The paper tackles the challenge of learning continuous volumetric representations for MRI super-resolution without high-resolution supervision, proposing a two-factor representation method that achieves state-of-the-art performance on datasets like BraTS 2019 and MSSEG 2016, with superior visual fidelity and robustness in large up-sampling scales.

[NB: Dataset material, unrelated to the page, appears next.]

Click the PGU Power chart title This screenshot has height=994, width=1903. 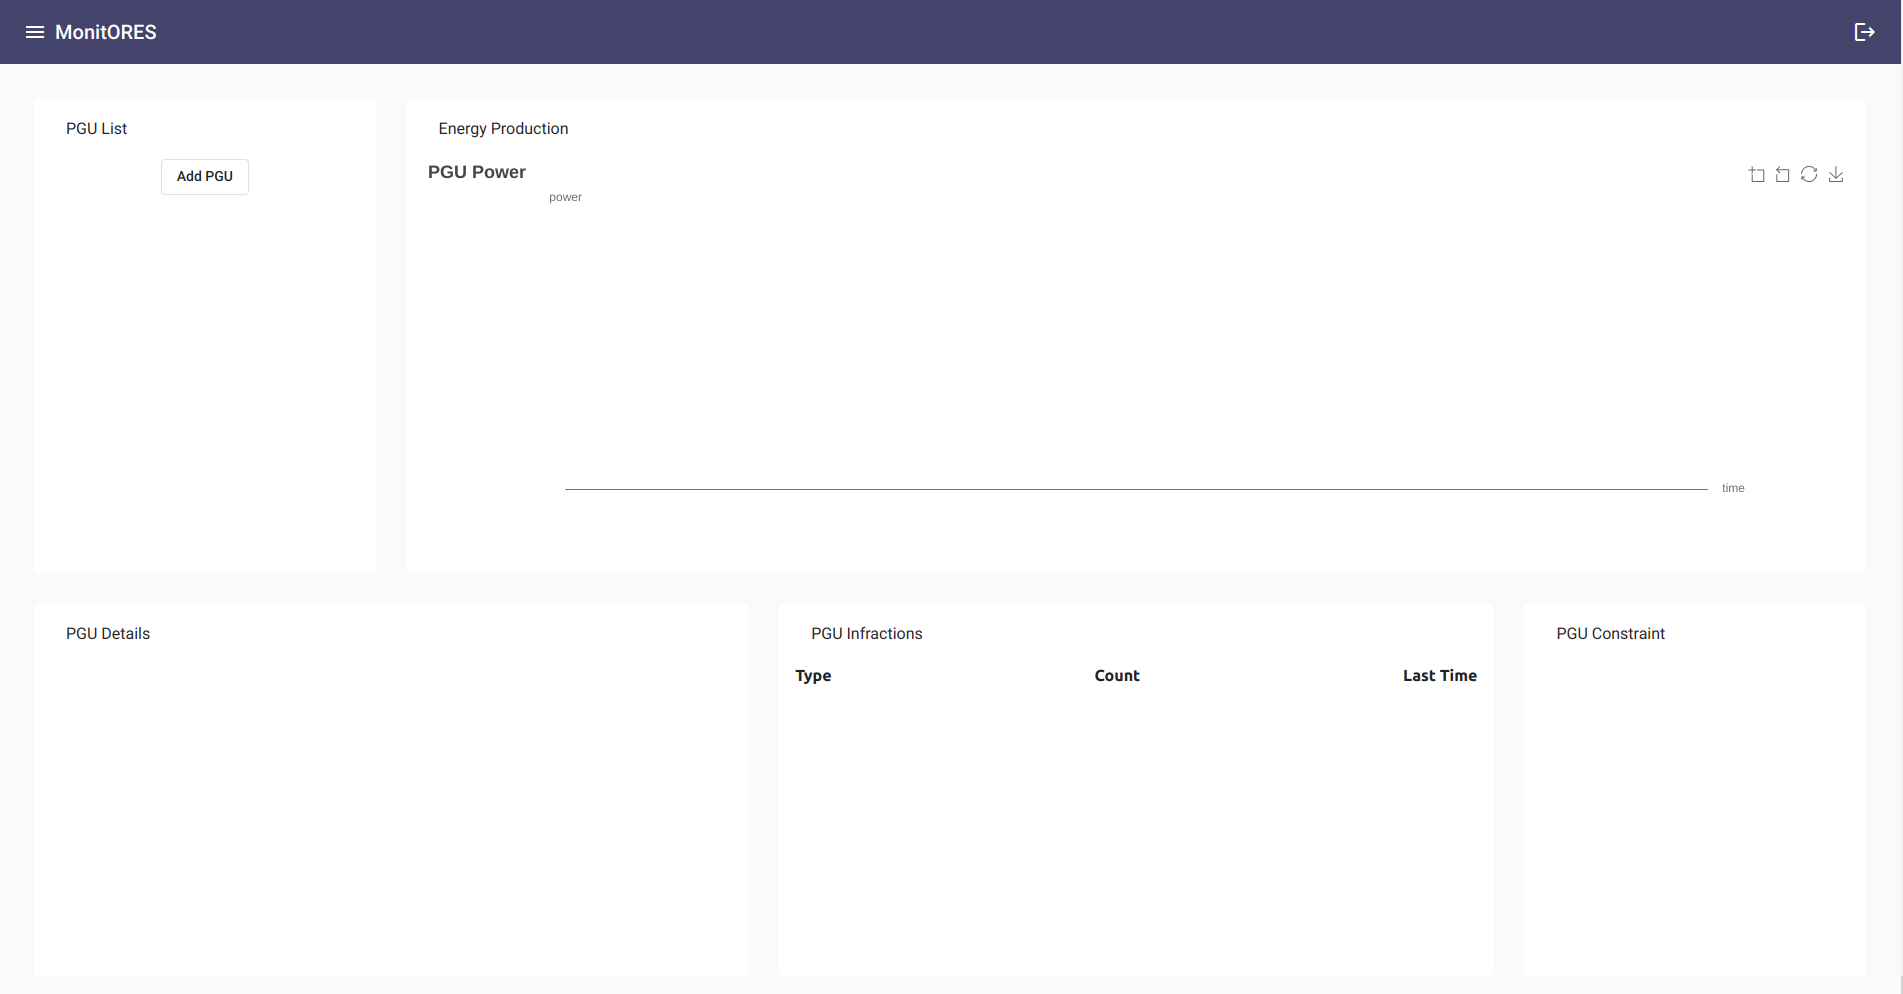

Magnetic Resonance Imaging (MRI) requires a trade-off between resolution, signal-to-noise ratio, and scan time, making high-resolution (HR) acquisition challenging. Therefore, super-resolution for MR image is a feasible solution. However, most existing methods face challenges in accurately learning a continuous volumetric representation from low-resolution image or require HR image for supervision. To solve these challenges, we propose a novel method for MR image super-resolution based on two-factor representation. Specifically, we factorize intensity signals into a linear combination of learnable basis and coefficient factors, enabling efficient continuous volumetric representation from low-resolution MR image. Besides, we introduce a coordinate-based encoding to capture structural relationships between sparse voxels, facilitating smooth completion in unobserved regions. Experiments on BraTS 2019 and MSSEG 2016 datasets demonstrate that our method achieves state-of-the-art performance, providing superior visual fidelity and robustness, particularly in large up-sampling scale MR image super-resolution.